ただ、『百八』という名のその商人は、商売に訪れた何人もの商人を屠り、その荷を奪う形で軍相手の商売をしておりまして……」
「……そ、ぁあ、なるほど」
一瞬「それって強盗って言うんじゃね?」と突っ込みかかった俺ではあるが……すぐにこの世界の常識を思い出し、ただ頷くだけにとどめて見せた。
……そう。
この世界の唯一のルールは「力こそ全て」である。
例え品物を持ってくる他の商人から強奪する形で「仕入れ」たとしても、この世界ではそれも『商売』の範疇に入ってしまうのだろう。
──難儀な世界だ。
それでもしっかりと戦争は出来ているらしいので……流通は一応、形にはなっている、のだと思われる。
──普通、こういう場合って軍が盗賊を潰すところなんだが……
──そっちの方が安いなら、軍のお偉い手ってヤツらは、盗賊相手でも取引するのかもなぁ。

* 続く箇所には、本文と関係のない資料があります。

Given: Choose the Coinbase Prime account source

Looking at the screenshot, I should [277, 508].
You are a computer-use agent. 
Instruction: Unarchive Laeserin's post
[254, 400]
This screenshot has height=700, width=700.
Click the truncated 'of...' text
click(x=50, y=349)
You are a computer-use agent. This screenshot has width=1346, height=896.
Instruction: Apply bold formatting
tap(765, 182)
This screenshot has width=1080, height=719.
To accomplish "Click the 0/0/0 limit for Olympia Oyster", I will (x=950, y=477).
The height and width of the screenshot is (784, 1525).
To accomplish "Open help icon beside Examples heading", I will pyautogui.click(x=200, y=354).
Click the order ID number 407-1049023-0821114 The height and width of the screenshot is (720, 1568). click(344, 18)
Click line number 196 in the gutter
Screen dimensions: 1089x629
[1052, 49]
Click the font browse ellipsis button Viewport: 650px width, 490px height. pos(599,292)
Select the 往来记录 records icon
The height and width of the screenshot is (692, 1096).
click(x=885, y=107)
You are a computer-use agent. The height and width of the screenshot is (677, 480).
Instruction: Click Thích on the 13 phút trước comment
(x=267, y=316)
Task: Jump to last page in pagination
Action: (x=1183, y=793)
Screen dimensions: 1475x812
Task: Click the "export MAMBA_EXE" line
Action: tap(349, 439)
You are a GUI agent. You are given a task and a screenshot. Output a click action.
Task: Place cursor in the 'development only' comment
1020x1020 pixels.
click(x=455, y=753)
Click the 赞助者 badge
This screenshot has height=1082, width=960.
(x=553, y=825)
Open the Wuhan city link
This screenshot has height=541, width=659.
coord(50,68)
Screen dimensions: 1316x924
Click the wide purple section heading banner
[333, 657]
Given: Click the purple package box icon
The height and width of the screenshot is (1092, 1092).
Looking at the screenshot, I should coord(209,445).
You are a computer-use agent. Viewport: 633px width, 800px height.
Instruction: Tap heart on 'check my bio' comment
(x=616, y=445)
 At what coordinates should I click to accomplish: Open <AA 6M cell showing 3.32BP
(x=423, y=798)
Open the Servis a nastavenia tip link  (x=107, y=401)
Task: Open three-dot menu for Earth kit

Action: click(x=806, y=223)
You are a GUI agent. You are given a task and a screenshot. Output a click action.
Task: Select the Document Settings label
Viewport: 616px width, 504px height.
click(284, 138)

もしかしたら、軍の連中もその武力を背景に盗賊を脅すことで、奪った物資を安価で提供させているのかもしれない。
何にしろ、この異世界も今までの例に漏れず、「ろくでもないところである」ってことに違いはなさそうである。
──まぁ、そのお蔭と言えば、そのお蔭か。
とは言え、この世界がそんな場所だからこそ、こうして餓鬼共を生かすために、『力』を使って働くことが出来るのだから……むしろ此処がろくでもない世界であることを、俺は幸運だと思うべきなのだろう。
逆に現代日本みたいな膂力で金を稼ぐと警察がすぐに湧いてくるような、ガチガチの社会だった場合……餓鬼共を育てていくのは、今以上に至難の業、だった筈なのだから。
「じゃ、まずはそこへ行くとするか」
「……ははっ。
準備は既に整っておりますっ!」
俺の頷きに、諸は大きく平伏してそう声を上げる。
その余りにも先を読み切った行動に、俺は僅かに眉を上げる。
──確かに、コイツ、有能なんだろうが……
──良いように動かされているようで、ちょっとムカつく、な。
恐らくその辺りが前の主……劉玄の勘気に触れたのだろうな、なんて考えつつ。
俺は義足が床を踏み鳴らす音に案内されながら、用意されているだろう馬車や物資のところへと足を運ぶことになったのだった。